>> START Selected excerpt

The Company manages its liquidity to provide the ability to generate funds to support asset growth, meet deposit withdrawals (both anticipated and unanticipated), fund customers’ borrowing needs, satisfy maturity of short-term borrowings and maintain reserve requirements. The Company’s liquidity needs are managed using assets or liabilities, or both. On the asset side, in addition to Federal Funds sold, the Company maintains an investment portfolio containing U.S. government securities and agency securities that are classified as available-for-sale. On the liability side, liquidity needs are managed by charging competitive offering rates on deposit products and the use of established lines of credit from correspondent financial institutions and the Federal Home Loan Bank.

The Company has unsecured short-term borrowing agreements with two of its correspondent banks in the amounts of $10 million and $5 million. In addition, the Company can borrow up to $9.9 million from the Federal Home Loan Bank secured by residential mortgage loans. There were no short-term borrowings outstanding at September 30, 2004.

Customer deposits are the Company’s primary source of funds. Those funds are held in various types of accounts with varying maturities. The Company does not accept brokered deposits. During the first nine months of 2004, deposits increased $38 million, or 11%, from the December 31, 2003 balance of $356 million. The Company has historically experienced a seasonal trend in regards to deposits; whereas the majority of the Company’s annual deposit growth occurs in the summer and fall months.

The Company’s available-for-sale securities portfolio, Federal funds sold, and cash and due from banks serve as the primary sources of liquidity, providing adequate funding for loans during periods of high loan demand. During periods of decreased lending activity, proceeds from the maturity or sale of investment securities, loan payments, and new deposits are invested in short-term earning assets, such as Federal funds sold and investment securities, to serve as a source of funding for future loan growth. Management believes that the Company’s available sources of funds, including short-term borrowings, will provide adequate liquidity for its operations in the foreseeable future.

>> END Selected excerpt

_Brief_
According to the liquidity section, how much can the Company borrow from the Federal Home Loan Bank? The entries after the liquidity section aren't needed.

>> START Given information

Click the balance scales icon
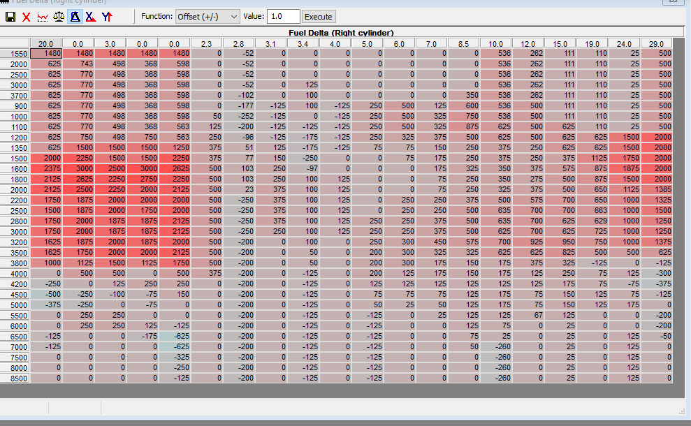The height and width of the screenshot is (426, 691). point(59,16)
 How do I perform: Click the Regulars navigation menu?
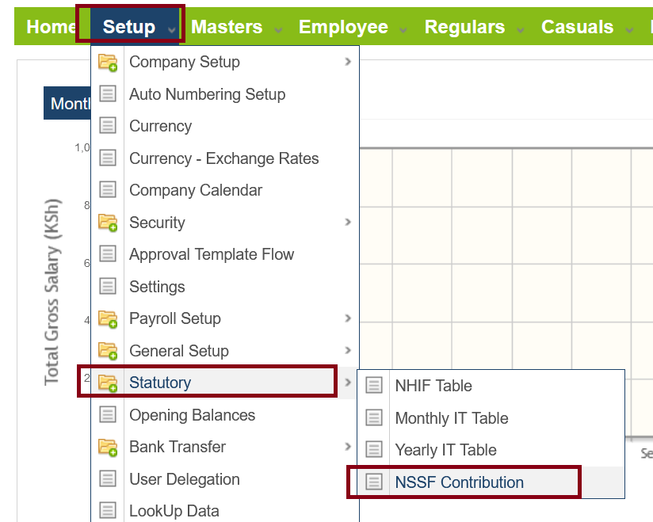(464, 27)
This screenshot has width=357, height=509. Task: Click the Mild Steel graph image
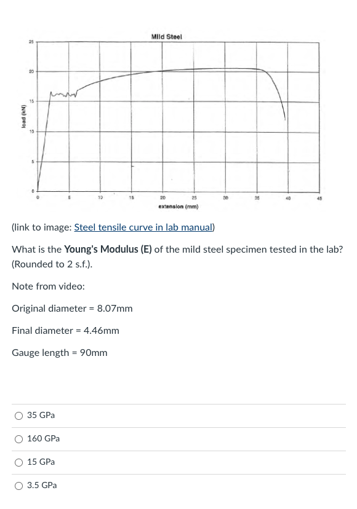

>> END Given information

_Task output_
Up to $9.9 million, secured by residential mortgage loans.